Os comentários públicos dos líderes da China devem ser interpretados como uma intervenção política. Muito provavelmente, querem destacar sua pretensão de possuir um papel maior de liderança nas questões econômicas internacionais.

Considerando a dimensão da China e a força de sua economia, não vejo nenhuma forma que possa evitar que a China desempenhe um papel maior no proscênio internacional. E será melhor que isto aconteça. A concorrência – de um modo geral – é algo muito bom.

A economia capitalista mundial está muito distante de uma situação de equilíbrio. Que medidas transitórias devem ser tomadas para o sistema funcionar de acordo com as necessidades do Século XXI – aumento da população mundial, desigualdade crescente, mudanças climáticas, falta de água e assim por diante?

Há muito a ser feito, e a ordem do dia é consideravelmente diferente em cada país e região. Nos EUA devemos concluir o desenvolvimento de um Estado de Previdência Social, com um sistema nacional de assistência médico-hospitalar e outros direitos para os cidadãos e os trabalhadores.

Internacionalmente, devemos pelo menos tomar as primeiras medidas para reduzir as emissões de gases poluentes do efeito estufa.

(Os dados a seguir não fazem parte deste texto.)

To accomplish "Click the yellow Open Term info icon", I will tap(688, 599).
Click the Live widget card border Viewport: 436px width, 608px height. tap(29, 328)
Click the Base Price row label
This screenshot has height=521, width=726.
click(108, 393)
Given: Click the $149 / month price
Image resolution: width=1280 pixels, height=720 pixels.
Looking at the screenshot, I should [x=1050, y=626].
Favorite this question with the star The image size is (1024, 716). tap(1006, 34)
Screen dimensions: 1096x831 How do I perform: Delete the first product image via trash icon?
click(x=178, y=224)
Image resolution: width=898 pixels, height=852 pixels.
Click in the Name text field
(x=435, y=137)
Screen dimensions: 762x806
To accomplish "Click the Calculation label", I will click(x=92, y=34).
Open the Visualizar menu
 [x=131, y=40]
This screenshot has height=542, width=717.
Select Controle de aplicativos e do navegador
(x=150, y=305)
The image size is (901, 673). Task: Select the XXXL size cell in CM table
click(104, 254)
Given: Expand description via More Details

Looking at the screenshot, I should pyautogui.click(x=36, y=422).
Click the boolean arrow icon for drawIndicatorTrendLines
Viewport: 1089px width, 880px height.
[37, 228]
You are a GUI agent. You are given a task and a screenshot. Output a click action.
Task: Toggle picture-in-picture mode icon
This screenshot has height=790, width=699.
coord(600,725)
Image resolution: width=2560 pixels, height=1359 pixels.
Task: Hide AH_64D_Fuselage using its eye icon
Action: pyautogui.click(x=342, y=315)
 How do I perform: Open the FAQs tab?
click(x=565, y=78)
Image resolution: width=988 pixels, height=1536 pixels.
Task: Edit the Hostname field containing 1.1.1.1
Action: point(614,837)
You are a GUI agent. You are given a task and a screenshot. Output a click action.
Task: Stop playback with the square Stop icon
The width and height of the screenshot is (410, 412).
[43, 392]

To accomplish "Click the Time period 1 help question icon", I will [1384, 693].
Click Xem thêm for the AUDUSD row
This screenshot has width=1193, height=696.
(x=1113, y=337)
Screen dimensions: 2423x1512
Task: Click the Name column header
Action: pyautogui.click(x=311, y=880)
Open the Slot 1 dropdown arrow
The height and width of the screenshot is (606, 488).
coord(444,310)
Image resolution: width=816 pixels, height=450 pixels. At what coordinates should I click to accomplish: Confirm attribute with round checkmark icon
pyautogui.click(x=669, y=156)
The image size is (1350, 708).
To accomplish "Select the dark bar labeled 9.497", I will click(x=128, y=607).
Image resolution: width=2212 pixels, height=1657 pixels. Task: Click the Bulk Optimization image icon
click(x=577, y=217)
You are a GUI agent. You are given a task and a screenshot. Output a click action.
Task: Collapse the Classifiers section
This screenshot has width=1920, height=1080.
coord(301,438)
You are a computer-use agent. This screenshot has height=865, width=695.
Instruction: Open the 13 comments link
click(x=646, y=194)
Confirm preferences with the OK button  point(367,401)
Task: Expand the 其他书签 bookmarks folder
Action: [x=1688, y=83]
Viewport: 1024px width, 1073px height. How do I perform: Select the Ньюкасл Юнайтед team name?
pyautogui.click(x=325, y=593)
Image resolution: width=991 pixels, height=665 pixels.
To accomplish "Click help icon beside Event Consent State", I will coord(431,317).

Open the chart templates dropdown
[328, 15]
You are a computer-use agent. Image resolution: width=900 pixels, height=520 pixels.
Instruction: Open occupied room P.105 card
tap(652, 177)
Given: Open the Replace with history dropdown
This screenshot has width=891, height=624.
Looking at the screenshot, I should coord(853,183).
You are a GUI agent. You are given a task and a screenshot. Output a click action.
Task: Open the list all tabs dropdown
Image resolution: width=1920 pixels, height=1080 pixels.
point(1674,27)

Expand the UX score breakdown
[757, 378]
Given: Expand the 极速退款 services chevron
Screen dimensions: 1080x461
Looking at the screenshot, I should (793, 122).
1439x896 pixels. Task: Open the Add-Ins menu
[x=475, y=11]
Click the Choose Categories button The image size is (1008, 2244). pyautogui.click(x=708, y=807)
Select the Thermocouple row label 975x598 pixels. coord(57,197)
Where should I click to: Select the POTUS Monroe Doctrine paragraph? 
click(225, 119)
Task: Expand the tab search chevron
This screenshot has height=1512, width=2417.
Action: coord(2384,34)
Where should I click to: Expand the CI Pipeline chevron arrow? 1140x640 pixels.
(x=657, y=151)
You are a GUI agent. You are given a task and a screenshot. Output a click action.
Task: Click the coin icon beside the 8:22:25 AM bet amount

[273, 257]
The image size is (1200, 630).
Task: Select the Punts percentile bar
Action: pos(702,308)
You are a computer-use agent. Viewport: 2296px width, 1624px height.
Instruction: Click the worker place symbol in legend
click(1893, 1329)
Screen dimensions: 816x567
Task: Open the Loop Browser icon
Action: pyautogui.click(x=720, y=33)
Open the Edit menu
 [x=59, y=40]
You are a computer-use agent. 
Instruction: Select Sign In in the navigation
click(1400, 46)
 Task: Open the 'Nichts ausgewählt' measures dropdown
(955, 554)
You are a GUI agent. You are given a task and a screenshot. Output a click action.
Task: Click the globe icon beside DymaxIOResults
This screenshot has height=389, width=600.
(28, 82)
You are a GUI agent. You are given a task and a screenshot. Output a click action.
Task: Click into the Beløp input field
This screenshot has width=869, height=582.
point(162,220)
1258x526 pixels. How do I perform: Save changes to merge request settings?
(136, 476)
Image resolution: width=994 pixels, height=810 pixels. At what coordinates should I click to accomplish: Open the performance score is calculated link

Seria também um grande passo à frente se parte do pacote de recuperação desta recessão incluísse um verdadeiro compromisso de ajuda para o desenvolvimento da África e para vários países do Hemisfério Sul. Foi um escândalo o fato de o capital fluir dos países pobres para os países ricos na última década.

Finalmente, considerando que a crise atual provém de um grande déficit de demanda, uma forma de criar a demanda necessária é proporcionar aos países pobres os meios de adquirirem bens e serviços dos países ricos.

Seria também uma grande vitória para a humanidade se o setor financeiro pudesse se domesticar e voltasse a atender as necessidades da economia produtiva. Nas melhores épocas, este super-estufado setor é uma fonte considerável de esbanjamento econômico.

Quando a especulação financeira é lançada no ar, como está ocorrendo na crise atual, os resultados são realmente catastróficos.